Once you reach the line with "Switch to the Story map view" in the material below, copy each line exactly up to and including the line with "Select the VRVP indicator label", and skip the pictures.

--- STORED DATA Enclosed Below ---

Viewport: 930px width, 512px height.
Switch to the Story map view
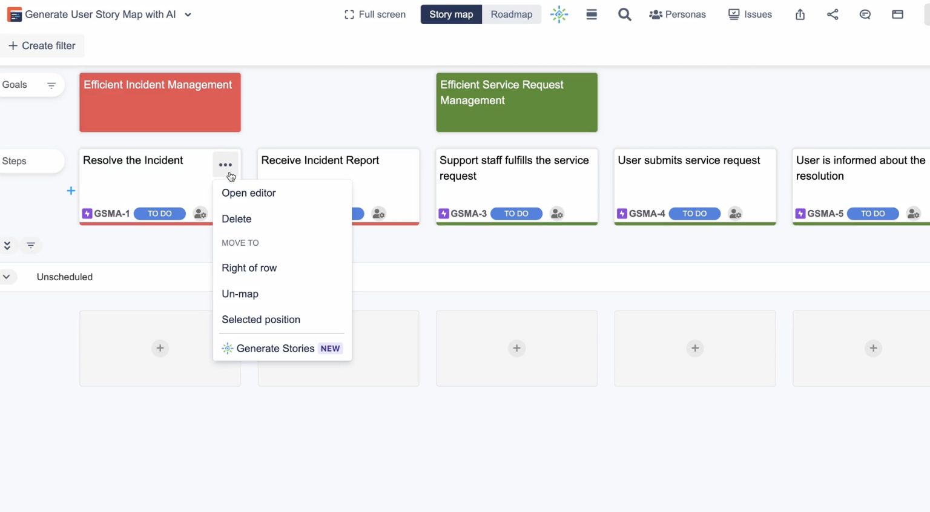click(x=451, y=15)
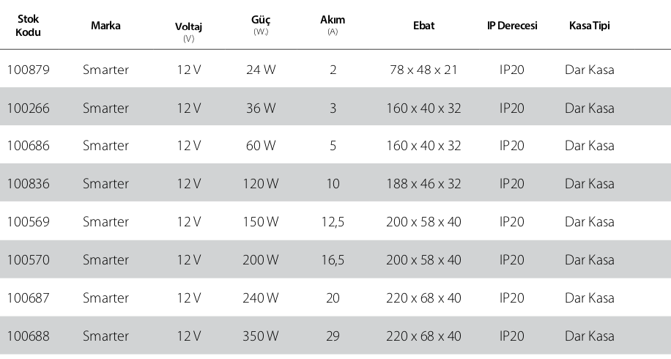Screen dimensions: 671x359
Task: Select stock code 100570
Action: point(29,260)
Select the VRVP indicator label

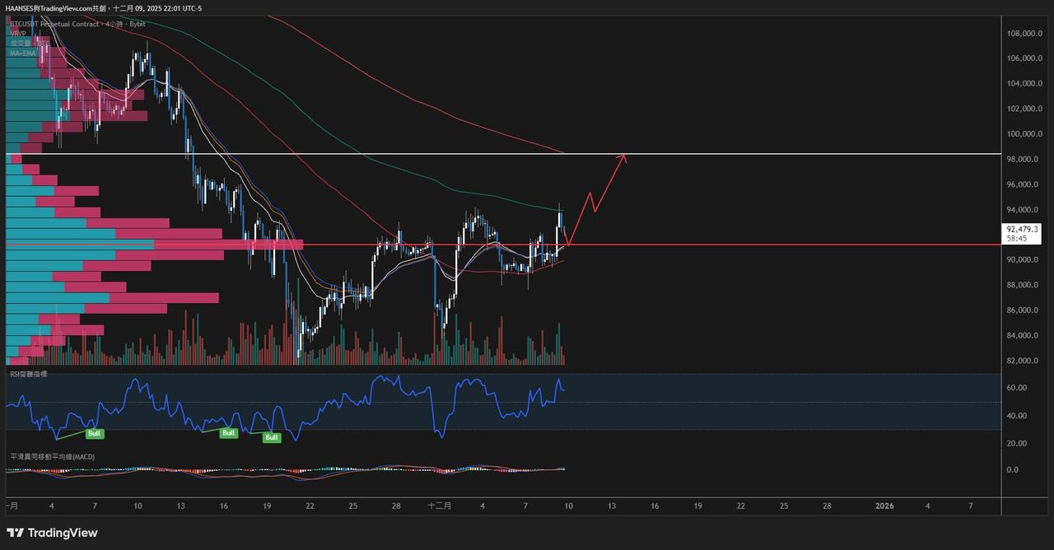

--- End of Enclosed STORED DATA ---
--- STORED DATA Enclosed Below ---

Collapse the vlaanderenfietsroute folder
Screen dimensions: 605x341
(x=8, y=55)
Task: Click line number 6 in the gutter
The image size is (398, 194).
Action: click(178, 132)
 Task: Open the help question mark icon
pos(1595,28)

--- End of Enclosed STORED DATA ---

> ANSWER SECTION:
Switch to the Story map view
click(x=451, y=15)
Screen dimensions: 671x359
Task: Select stock code 100570
Action: point(29,260)
Select the VRVP indicator label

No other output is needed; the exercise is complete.